When I first studied psychological research methods (60 years ago)—and, indeed, when we first began our studies of good work in the professions (30 years ago)—it was not possible (at least for most mere mortals) to anticipate how the type of research that I’ve personally favored could have been radically streamlined. The gulf between quantitatively and qualitatively oriented research approach was quite sharp and seemingly unfordable. (But see the thoughtful comment below from Leonard Saxe.)
Example of a conversation using the ELIZA chatbot (1966)
But with the advent of Large Language Models (LLM), the terrain may be radically simplified and smoothened. It’s already clear that much of the coding of conversational transcripts (each of which can easily run a dozen single-spaced pages) can be done reasonably well by such instruments—80% agreement between LLM and human coders seems well within reach. As responsible researchers, we would continue to do some coding ourselves but the lion’s share of the coding could be done reliably by LLMs. And though it does not elate me to say this: the kinds of person-to-person interviews that we (and others in the Piagetian-tradition) have used for decades—initially in-person, now often via Zoom or an equivalent platform—could also be done competently by a Large Language Instrument, a psychological version of a well-informed and sympathetic Alexa…or, to go back a half century, to ELIZA, as devised by pioneering computer scientist Joseph Weizenbaum.

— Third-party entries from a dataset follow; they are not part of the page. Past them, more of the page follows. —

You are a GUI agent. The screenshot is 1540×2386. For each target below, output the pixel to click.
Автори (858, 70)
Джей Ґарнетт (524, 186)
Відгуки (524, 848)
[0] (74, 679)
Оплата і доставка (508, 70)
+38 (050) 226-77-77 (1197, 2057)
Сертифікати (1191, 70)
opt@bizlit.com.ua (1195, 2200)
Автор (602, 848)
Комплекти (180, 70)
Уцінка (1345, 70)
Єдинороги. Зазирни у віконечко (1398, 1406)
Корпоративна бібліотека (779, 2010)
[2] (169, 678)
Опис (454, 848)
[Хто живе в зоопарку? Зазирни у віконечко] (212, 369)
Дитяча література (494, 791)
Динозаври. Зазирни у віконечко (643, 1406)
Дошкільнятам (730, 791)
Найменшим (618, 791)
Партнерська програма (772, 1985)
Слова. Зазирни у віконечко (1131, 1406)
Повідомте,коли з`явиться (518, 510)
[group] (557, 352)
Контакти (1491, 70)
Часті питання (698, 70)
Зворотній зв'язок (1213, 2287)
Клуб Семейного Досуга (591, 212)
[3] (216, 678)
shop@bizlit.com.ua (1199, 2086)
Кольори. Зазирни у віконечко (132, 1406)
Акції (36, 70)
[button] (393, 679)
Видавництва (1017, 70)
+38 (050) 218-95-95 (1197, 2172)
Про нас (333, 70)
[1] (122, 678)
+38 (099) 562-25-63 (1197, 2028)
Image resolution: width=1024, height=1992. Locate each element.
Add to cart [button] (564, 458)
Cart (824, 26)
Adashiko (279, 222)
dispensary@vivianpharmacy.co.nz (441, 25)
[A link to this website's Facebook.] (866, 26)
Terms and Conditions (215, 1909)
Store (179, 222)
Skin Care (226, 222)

Perhaps it may even be possible to have the best of two worlds: open-ended conversations with individuals drawn from a given population (be it professionals across different vocations or diverse denizens on a college campus) and reliable scoring of these conversations—establishing firm and replicable empirical results.
There remain questions for those who conceive of these studies—the comfort of “subjects” in conversing with a computational system, the issue of responsibility for the analysis of data, the task of placing the findings within the broader scholarly literature…and (ultimately) in forms that make sense as well to the general public. Perhaps all of this will be done by LLM—in which case, we can close down our universities and research institutions and just play soccer, ping-pong, or bridge…or create and exercise entirely new forms of cognition. (I hope that these dystopic outcomes will not occur—but my crystal ball is no less clouded than that of my readers.)
Of course, there are challenges—confidentiality, costs, consequences—but also opportunities for training that can capture the best of both quantitative and qualitative approaches to research. And I’m pleased to say that, thanks to the support of the Kern Family Foundation, our research team is exploring these opportunities.
REFERENCES
Fischman, W. and Gardner, H. (2022). The real world of college. MIT Press.
Gardner, H., Csikszentmihalyi, M, Damon,W. (2001). Good work: when excellence and ethics meet. Basic Books.
Weizenbaum, J. (1976). Computer power and human reason: from judgment to calculation. W.H. Freeman and Company.